Journaliste média à 20 Minutes pendant près de dix ans, Alice Coffin aurait sûrement beaucoup de choses à dire sur le traitement de son propre cas*. En attendant, cette branche peu reconnue dans le journalisme français (qui n’aime pas se remettre en cause) lui permet d’apporter dans son essai un éclairage inédit sur la façon dont on accueille la parole des minorités en général, et des LGBT en particulier. D’interroger la notion de neutralité journalistique et de décrypter la façon dont le concept d’universalisme, sacralisé en France, sert à décrédibiliser les paroles qui ne sont pas hétérosexuelles, masculines et blanches, injustement considérées, elles, comme neutres. C’est ce qu’on appelle le privilège, nous explique-t-elle. D’être expert de rien mais connaisseur en tout. De moquer les journaliste jugé·e·s trop militant·e·s, tout en faisant appel à leur expertise quand cela devient nécessaire, sans les payer.

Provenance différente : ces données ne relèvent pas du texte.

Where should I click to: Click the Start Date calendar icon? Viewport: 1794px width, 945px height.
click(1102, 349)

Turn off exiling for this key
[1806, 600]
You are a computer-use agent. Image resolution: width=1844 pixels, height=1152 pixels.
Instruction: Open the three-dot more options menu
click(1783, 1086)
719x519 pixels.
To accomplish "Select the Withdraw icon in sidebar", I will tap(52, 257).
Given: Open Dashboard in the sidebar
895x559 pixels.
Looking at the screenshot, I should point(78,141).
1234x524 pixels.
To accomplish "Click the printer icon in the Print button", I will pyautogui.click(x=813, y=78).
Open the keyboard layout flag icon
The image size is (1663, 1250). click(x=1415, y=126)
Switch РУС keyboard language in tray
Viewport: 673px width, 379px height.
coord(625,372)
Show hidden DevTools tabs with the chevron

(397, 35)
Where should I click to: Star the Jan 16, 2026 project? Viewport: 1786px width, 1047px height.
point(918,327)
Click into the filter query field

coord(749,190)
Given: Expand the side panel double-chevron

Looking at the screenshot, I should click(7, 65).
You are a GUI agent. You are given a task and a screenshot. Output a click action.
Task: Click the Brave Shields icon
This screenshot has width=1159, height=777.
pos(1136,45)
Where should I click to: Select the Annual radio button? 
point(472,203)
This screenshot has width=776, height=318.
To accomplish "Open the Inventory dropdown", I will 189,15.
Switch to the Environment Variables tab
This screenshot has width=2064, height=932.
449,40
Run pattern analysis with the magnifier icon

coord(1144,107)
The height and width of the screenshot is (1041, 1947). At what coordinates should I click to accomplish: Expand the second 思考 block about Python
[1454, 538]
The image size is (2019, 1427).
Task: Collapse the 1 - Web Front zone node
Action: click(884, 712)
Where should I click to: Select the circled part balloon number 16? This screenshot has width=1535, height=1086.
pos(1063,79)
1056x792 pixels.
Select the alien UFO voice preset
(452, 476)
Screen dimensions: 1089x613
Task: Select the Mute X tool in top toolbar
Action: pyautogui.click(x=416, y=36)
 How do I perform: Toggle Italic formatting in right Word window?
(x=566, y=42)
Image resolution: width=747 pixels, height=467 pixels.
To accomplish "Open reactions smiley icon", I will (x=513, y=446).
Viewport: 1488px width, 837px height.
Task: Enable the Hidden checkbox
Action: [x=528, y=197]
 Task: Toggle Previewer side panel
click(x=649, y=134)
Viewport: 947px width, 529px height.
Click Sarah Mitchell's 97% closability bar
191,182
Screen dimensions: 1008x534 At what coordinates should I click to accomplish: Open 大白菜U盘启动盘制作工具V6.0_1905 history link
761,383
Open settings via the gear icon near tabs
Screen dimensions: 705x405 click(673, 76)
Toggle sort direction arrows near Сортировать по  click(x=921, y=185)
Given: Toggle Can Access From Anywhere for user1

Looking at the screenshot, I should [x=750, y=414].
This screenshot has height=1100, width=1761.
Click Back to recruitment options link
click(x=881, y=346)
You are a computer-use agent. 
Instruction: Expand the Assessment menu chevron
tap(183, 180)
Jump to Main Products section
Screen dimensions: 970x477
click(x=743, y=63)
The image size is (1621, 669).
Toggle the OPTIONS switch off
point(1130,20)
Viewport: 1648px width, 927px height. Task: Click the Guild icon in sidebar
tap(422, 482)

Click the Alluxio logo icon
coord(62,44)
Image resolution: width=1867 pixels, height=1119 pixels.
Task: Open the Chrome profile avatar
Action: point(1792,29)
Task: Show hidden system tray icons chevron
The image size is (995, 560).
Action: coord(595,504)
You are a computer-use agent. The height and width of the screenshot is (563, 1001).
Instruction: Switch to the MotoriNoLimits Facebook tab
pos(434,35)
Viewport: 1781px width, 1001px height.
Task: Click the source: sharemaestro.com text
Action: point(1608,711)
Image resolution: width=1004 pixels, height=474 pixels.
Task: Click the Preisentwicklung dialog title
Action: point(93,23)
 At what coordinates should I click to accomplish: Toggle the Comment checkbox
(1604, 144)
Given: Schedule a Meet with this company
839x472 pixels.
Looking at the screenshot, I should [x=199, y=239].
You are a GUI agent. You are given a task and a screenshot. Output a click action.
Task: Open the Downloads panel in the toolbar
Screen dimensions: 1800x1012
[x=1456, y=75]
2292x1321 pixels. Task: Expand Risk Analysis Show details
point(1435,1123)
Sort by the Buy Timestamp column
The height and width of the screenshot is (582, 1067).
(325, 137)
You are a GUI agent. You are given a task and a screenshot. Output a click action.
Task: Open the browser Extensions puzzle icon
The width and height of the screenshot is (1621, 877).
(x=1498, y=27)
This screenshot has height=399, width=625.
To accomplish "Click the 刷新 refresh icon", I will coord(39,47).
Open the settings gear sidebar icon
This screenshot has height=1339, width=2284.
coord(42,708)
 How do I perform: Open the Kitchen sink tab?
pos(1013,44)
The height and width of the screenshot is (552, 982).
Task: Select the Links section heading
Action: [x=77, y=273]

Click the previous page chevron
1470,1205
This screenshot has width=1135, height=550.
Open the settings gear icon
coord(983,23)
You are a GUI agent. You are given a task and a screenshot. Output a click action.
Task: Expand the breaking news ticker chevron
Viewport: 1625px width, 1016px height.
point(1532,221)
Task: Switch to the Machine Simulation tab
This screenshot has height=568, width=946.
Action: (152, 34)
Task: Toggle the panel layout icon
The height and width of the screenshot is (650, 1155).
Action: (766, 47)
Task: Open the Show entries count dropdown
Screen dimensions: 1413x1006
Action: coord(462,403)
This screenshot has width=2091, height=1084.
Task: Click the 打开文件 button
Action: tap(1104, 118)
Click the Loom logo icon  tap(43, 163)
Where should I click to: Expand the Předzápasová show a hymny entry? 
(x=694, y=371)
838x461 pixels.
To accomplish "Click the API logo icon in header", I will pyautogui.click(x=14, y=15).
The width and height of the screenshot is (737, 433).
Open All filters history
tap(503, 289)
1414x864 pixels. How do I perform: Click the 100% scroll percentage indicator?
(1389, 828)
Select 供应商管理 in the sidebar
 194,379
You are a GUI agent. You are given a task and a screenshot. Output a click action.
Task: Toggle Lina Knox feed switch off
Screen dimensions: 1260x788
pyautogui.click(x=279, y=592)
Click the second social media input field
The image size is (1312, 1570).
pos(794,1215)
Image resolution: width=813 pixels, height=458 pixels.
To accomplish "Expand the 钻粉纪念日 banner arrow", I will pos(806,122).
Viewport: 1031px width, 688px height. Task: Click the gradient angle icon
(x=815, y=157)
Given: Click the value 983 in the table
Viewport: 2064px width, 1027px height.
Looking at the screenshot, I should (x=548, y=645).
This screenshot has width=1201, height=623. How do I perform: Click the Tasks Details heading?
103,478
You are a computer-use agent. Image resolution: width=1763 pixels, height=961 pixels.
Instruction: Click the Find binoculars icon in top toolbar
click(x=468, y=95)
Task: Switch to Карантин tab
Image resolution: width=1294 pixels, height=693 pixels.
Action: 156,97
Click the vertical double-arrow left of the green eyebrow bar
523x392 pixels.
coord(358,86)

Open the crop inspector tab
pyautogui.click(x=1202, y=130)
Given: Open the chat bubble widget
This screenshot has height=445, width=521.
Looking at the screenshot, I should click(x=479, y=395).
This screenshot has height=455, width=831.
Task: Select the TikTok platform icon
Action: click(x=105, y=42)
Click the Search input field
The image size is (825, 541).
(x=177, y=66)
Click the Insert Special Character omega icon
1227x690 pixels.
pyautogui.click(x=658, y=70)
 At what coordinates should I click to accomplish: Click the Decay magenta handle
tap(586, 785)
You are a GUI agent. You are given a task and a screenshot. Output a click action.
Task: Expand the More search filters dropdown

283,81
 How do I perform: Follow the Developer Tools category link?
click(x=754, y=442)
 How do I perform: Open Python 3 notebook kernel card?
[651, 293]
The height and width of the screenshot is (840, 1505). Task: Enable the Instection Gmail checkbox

Dans une écriture accessible et sur un peu plus de 200 pages fourmillant d’informations et d’angles originaux (le rapport entre gays et presse people par exemple), Alice Coffin se livre, son parcours professionnel s’entremêlant avec le personnel. On y découvre sa passionnante trajectoire de militante lesbienne, qui passe aussi bien par des happenings hilarants et provoc’ avec le collectif La Barbe (dont le mode d’action consiste à débarquer dans des hauts lieux du pouvoir français en portant une belle barbe blanche et en récompensant ces messieurs pour leur flagrant entre-soi) ; la cofondation des Out d’or qui permettent de visibiliser les si rares personnalités françaises ouvertement homosexuelles, créant ainsi des modèles de représentation pour la jeunesse queer qui en manque tellement ; ou encore les cofondations de la Conférence européenne lesbienne et de l’Association des journalistes LGBT. Elle est aussi à l’origine de la création de l’association “Lesbienne d’intérêt général” qui “finance des projets via des bourses, des prix et des subventions afin que toutes les lesbiennes aient la possibilité de s’engager selon leurs moyens et leurs envies”.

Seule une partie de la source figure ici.